**Document segment:**
.....
Core Concepts¶
FactDb is built around several key concepts that work together to provide temporal fact tracking with full provenance.
The Three-Layer Model¶
Content Layer¶
The content layer stores immutable source documents - emails, articles, reports, transcripts, or any text that contains facts. Content is:
- Immutable - Once ingested, content never changes
- Deduplicated - Identified by content hash to prevent duplicates
- Timestamped - Records when the content was captured
- Searchable - Supports full-text and semantic search via embeddings
Entity Layer¶
Entities represent real-world things mentioned in content:
| Type | Examples |
|---|---|
person |
Paula Chen, John Smith |
organization |
Microsoft, Acme Corp |
place |
San Francisco, Building A |
product |
Windows 11, iPhone |
event |
Q4 2024 Earnings Call |
Entities support:
- Canonical Names - The authoritative name for the entity
- Aliases - Alternative names and spellings
- Resolution - Matching mentions to entities via exact match, aliases, or fuzzy matching
- Merging - Combining duplicate entities when discovered
Fact Layer¶
Facts are temporal assertions about entities:
# A fact has:
# - text: The assertion itself
# - valid_at: When the fact became true
# - invalid_at: When the fact stopped being true (nil if still valid)
.....
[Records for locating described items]
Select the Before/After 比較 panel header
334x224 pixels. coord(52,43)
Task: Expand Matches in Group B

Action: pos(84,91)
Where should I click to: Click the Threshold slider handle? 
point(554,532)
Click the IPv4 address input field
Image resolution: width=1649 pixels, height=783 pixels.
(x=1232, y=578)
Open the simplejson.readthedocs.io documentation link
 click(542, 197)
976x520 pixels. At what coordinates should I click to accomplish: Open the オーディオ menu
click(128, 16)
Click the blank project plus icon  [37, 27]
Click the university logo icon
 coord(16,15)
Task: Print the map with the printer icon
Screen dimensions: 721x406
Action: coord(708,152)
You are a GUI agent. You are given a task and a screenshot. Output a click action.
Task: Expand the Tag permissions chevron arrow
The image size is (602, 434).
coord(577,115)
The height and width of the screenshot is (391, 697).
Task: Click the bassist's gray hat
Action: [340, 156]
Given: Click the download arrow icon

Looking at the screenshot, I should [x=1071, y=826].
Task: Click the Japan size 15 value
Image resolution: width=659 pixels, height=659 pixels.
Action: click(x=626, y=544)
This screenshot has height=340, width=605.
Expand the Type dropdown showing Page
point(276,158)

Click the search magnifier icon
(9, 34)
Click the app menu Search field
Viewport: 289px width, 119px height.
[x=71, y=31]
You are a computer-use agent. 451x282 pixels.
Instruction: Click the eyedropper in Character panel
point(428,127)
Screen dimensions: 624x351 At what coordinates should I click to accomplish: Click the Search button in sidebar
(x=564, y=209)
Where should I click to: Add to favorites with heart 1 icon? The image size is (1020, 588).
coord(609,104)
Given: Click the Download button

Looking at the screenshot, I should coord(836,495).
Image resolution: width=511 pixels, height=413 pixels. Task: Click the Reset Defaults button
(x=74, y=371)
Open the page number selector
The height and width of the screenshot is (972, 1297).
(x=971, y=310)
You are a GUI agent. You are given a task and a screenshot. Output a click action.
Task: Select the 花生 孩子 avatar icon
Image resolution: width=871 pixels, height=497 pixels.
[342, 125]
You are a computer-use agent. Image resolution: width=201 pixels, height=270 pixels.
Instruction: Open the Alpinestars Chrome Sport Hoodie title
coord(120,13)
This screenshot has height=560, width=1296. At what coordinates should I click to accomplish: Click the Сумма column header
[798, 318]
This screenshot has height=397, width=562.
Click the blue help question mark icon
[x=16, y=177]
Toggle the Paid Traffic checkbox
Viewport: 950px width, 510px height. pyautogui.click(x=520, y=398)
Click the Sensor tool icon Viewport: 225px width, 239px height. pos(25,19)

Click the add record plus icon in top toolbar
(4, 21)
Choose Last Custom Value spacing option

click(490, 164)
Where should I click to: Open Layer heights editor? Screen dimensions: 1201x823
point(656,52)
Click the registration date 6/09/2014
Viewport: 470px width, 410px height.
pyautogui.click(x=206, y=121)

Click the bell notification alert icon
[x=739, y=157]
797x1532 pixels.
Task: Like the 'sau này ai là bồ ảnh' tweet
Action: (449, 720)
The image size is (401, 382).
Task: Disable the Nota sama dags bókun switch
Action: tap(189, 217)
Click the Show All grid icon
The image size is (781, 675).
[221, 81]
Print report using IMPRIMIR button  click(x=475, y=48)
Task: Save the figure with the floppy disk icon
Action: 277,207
.....
**Written problem:** Name every entity type in the table of the core concepts text.

**Reply to the exercise:** person, organization, place, product, event